Je me rappelle l'avoir vu et très vite oublié sauf deux choses : Rendre Two Things de Fine Young Cannibals encore plus cool qu'il ne l'était déjà et Rhona Mitra. Cette femme est d'une beauté et d'un charisme effarant

Pat
20/05/2019 à 12:49

Dommage car dans son genre ce film est extra.

Geoffrey Crété - Rédaction
19/05/2019 à 22:50

@Sharko

Ecran Large ne vous impose rien. Déjà parce que vous êtes libre de penser, lire, voir, aimer et détester ce que vous voulez. A priori, il faudra plus qu'un petit article un samedi pluvieux pour détruire votre libre-arbitre.
Et ensuite, parce qu'on ne parle à peu près jamais de ce film, donc si on voulait "l'imposer", on serait bien mauvais.

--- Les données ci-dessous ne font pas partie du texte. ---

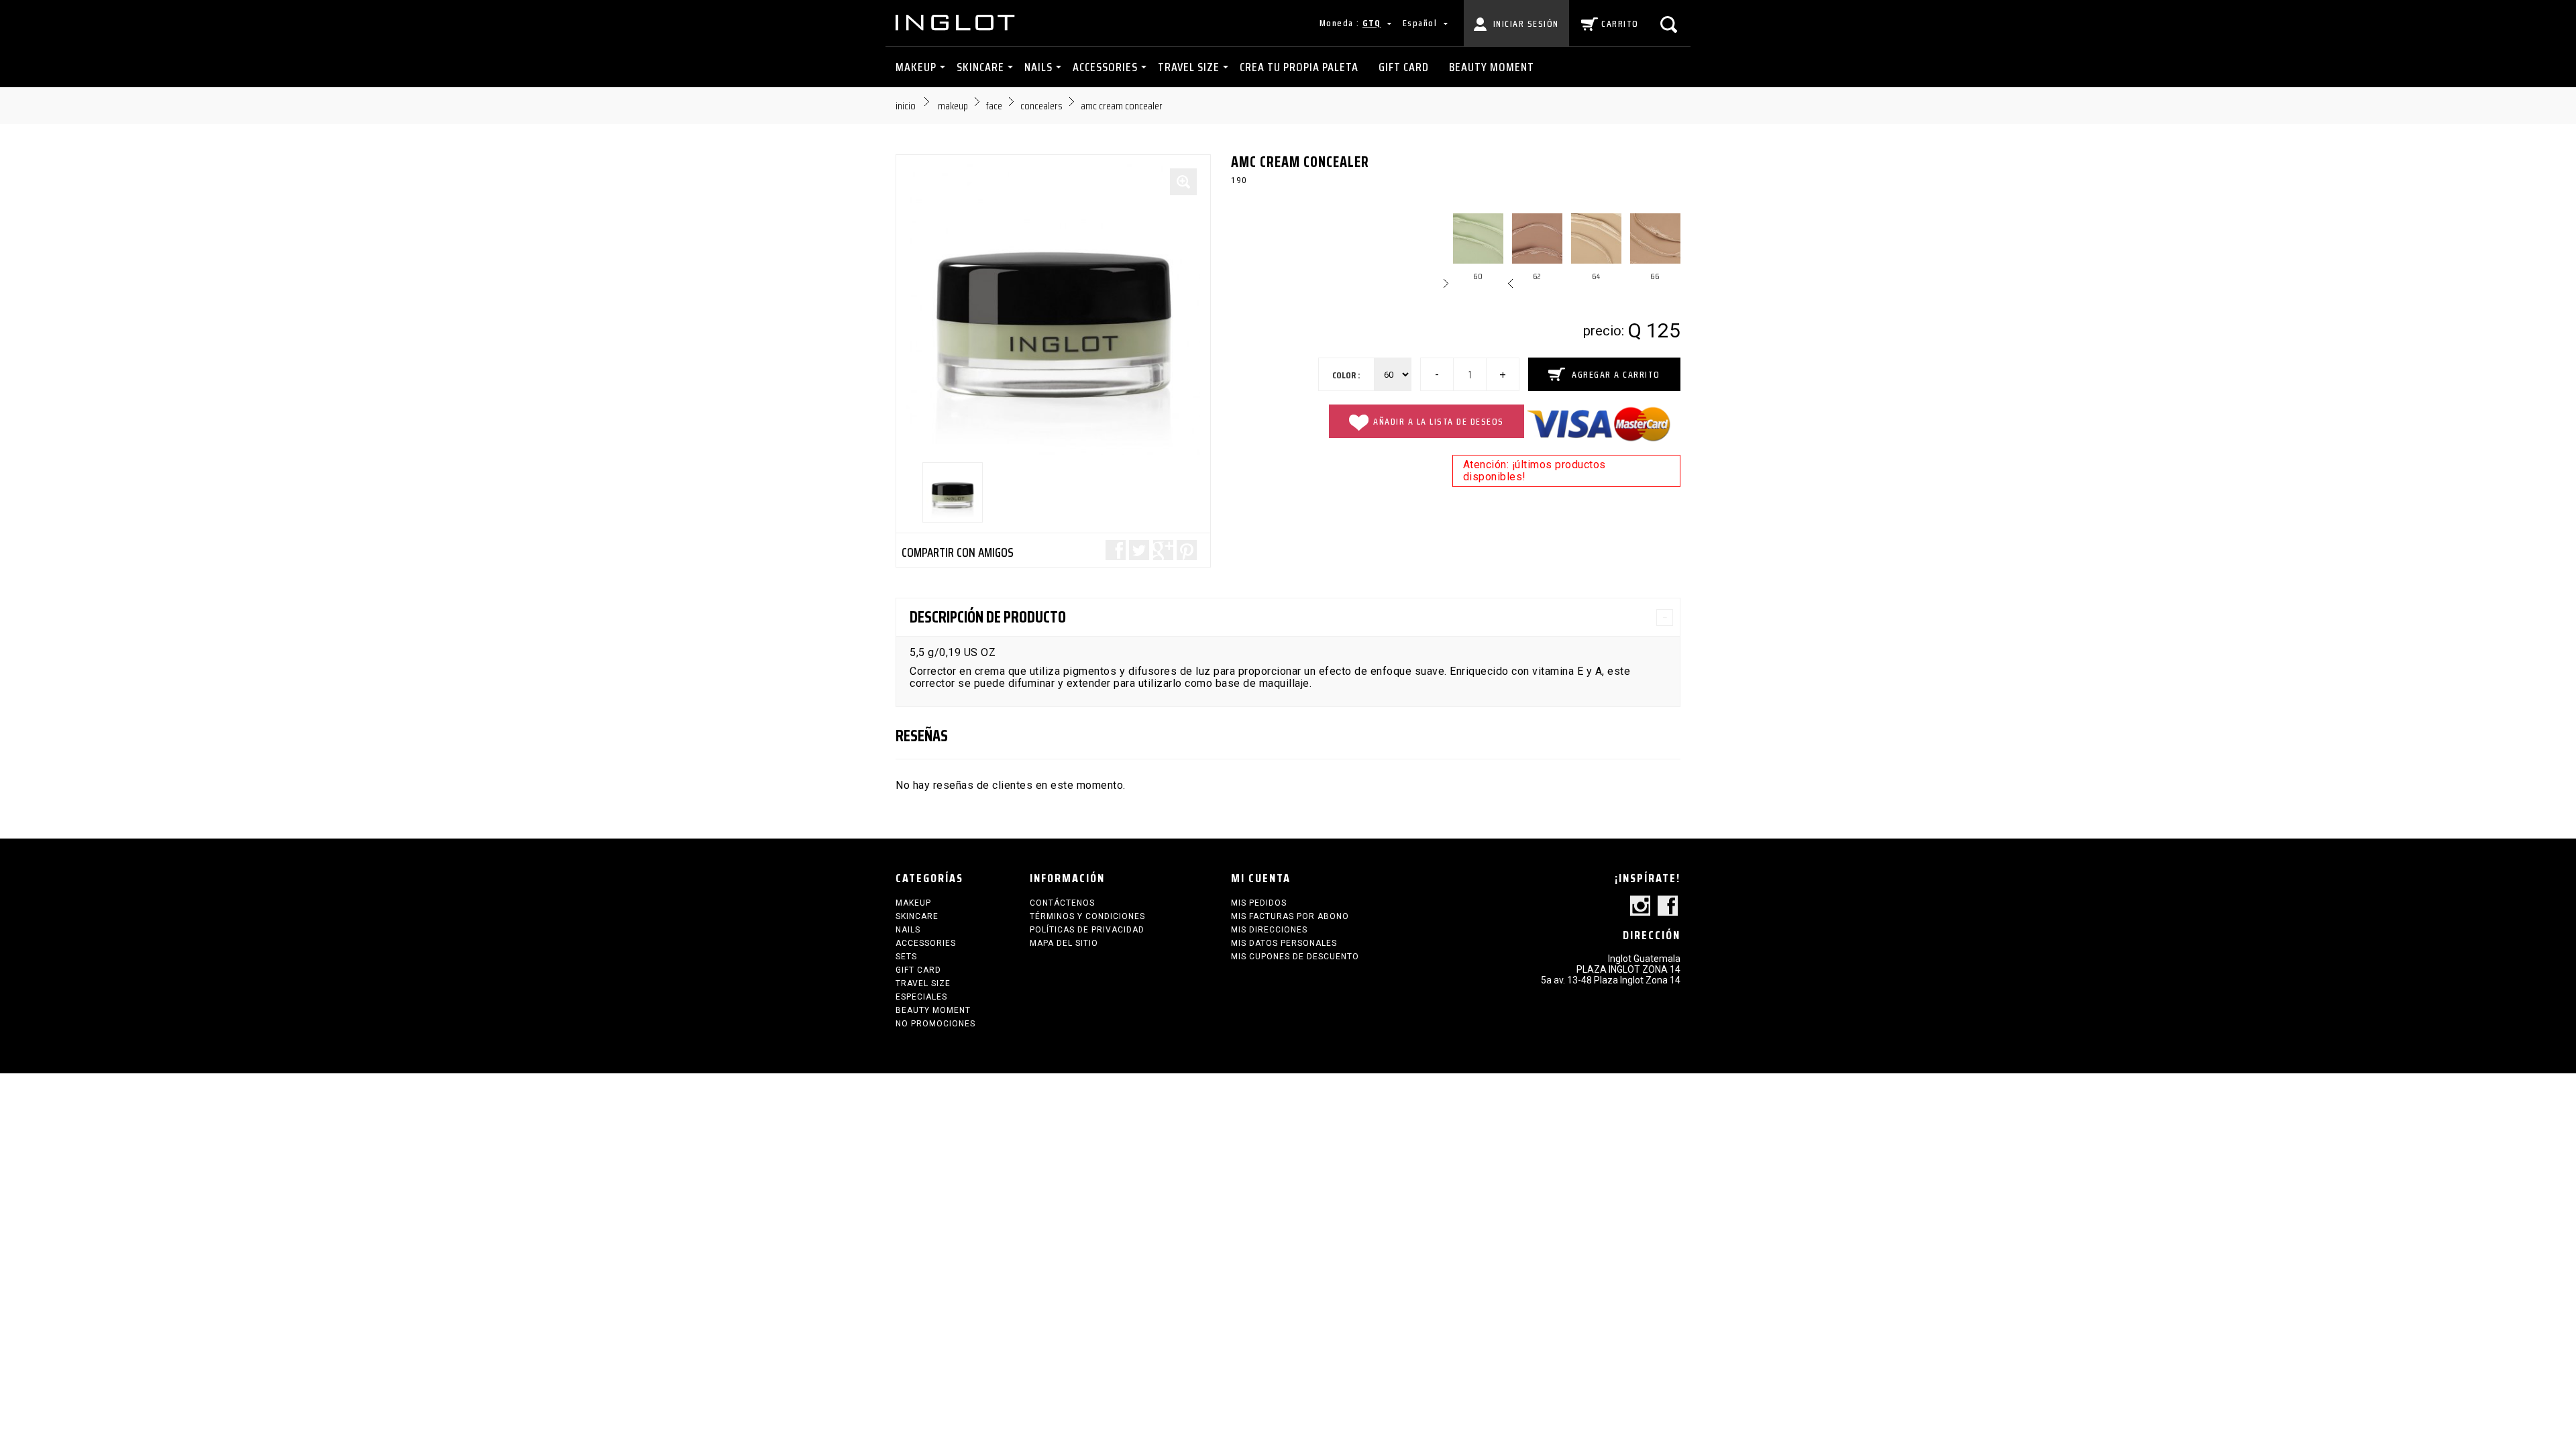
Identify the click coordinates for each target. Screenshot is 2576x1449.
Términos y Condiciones (1087, 916)
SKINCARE (980, 67)
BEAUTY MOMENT (1491, 67)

Vous n'aimez pas, on aime. On écrit un article dans la rubrique adaptée pour "fêter" Hellboy. Vous venez dire que vous n'aimez pas. Rien de spécial ou d'incroyable.

PS : on est loin d'être les seuls à aimer.

zebular
19/05/2019 à 17:55

Revu hier, après avoir lu ce mal-aimé. Rien à retenir de ce film aux choix idiots. Passons sur l'actrice sans talent et les nombreux appuis forcés à John Carpenter. Du fils qui en veut à son père et qui va créer sa propre communauté de cannibales pour une raison obscure et surtout parce qu'il sentait bien que un papa ça ment. Mais le coup du hangar à la Indiana Jones qui se transforme quasi en boutique Hassan Cehef, achève définitivement ce film. Enfin, toujours rassurant de savoir que dans un pays dévasté et sans électricité, il y aura toujours du réseau pour téléphoner. Un nanar quoi.

MX
19/05/2019 à 17:54

28 MOIS PLUS TARD???

WTF!!

werner
19/05/2019 à 16:55

La blague… Je viens à l’instant de revoir le film (que j’avais adoré) après au moins 4-5 ans sans l’avoir revu. Je cherchais des critiques sur le net, et je tombe sur celle ci publié hier !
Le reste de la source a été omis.